Is the Lottery a Tax on the Poor?

The lottery offers an enticing chance to fantasize about winning a fortune at a cost of only a couple of bucks. But for many people–especially those with the lowest incomes–playing can become a real budget drain, and critics complain that it’s just another disguised tax on the poor.

During the 1970s, a dozen states began lotteries in response to the need for revenue without raising taxes. In some cases, the proceeds of the state-sponsored lotteries are used to help the poor, as well as for public works projects. The lottery has been a major source of public funds for schools, libraries, hospitals, roads and canals. It is also a popular source of revenue for churches and other charitable organizations.
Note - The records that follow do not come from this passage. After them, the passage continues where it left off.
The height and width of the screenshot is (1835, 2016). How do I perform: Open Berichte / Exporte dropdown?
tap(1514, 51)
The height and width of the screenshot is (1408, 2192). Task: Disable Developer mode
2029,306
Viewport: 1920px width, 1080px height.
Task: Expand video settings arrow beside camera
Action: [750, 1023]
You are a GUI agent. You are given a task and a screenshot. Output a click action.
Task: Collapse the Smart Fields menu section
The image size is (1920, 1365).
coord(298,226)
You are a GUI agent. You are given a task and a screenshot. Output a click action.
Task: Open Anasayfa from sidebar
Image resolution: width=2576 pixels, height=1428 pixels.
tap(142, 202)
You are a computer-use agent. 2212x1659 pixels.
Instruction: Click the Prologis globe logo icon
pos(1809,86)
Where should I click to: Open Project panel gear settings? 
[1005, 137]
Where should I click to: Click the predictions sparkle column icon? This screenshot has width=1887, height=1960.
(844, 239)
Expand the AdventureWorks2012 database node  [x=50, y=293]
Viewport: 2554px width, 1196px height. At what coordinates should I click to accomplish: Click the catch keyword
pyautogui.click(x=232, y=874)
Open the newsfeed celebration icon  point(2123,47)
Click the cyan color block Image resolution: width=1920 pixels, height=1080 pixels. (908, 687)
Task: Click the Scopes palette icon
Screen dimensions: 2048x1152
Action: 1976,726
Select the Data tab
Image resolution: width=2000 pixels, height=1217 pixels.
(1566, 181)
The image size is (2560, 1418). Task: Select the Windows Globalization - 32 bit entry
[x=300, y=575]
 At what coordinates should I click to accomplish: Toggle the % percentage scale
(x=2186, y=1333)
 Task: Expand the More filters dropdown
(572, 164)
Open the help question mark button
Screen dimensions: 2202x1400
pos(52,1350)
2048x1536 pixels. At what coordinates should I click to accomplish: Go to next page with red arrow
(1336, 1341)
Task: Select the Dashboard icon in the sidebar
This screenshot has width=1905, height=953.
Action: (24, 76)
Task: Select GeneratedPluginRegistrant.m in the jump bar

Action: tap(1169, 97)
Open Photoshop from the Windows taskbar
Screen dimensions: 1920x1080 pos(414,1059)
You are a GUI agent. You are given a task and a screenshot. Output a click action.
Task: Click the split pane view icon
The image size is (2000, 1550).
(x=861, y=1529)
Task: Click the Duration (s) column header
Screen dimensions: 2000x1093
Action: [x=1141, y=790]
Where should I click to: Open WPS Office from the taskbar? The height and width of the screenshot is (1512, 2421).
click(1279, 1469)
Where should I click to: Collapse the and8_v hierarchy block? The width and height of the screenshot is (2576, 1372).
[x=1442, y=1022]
Lottery prizes are determined by a random process, and the odds of winning are calculated based on the number of tickets sold. After all prize-related expenses and the profit share to the organizer are deducted, the rest is available for winners. Many states set a minimum percentage of the total pool for prizes, while others distribute all of it in equal annual payments over three decades, allowing winners to choose between annuity and lump sum options.

Because lotteries are run as businesses, with a focus on maximizing revenues, advertising necessarily focuses on persuading target groups to spend their money on tickets. Critics complain that this promotes gambling and can have negative consequences for the poor, problem gamblers, etc.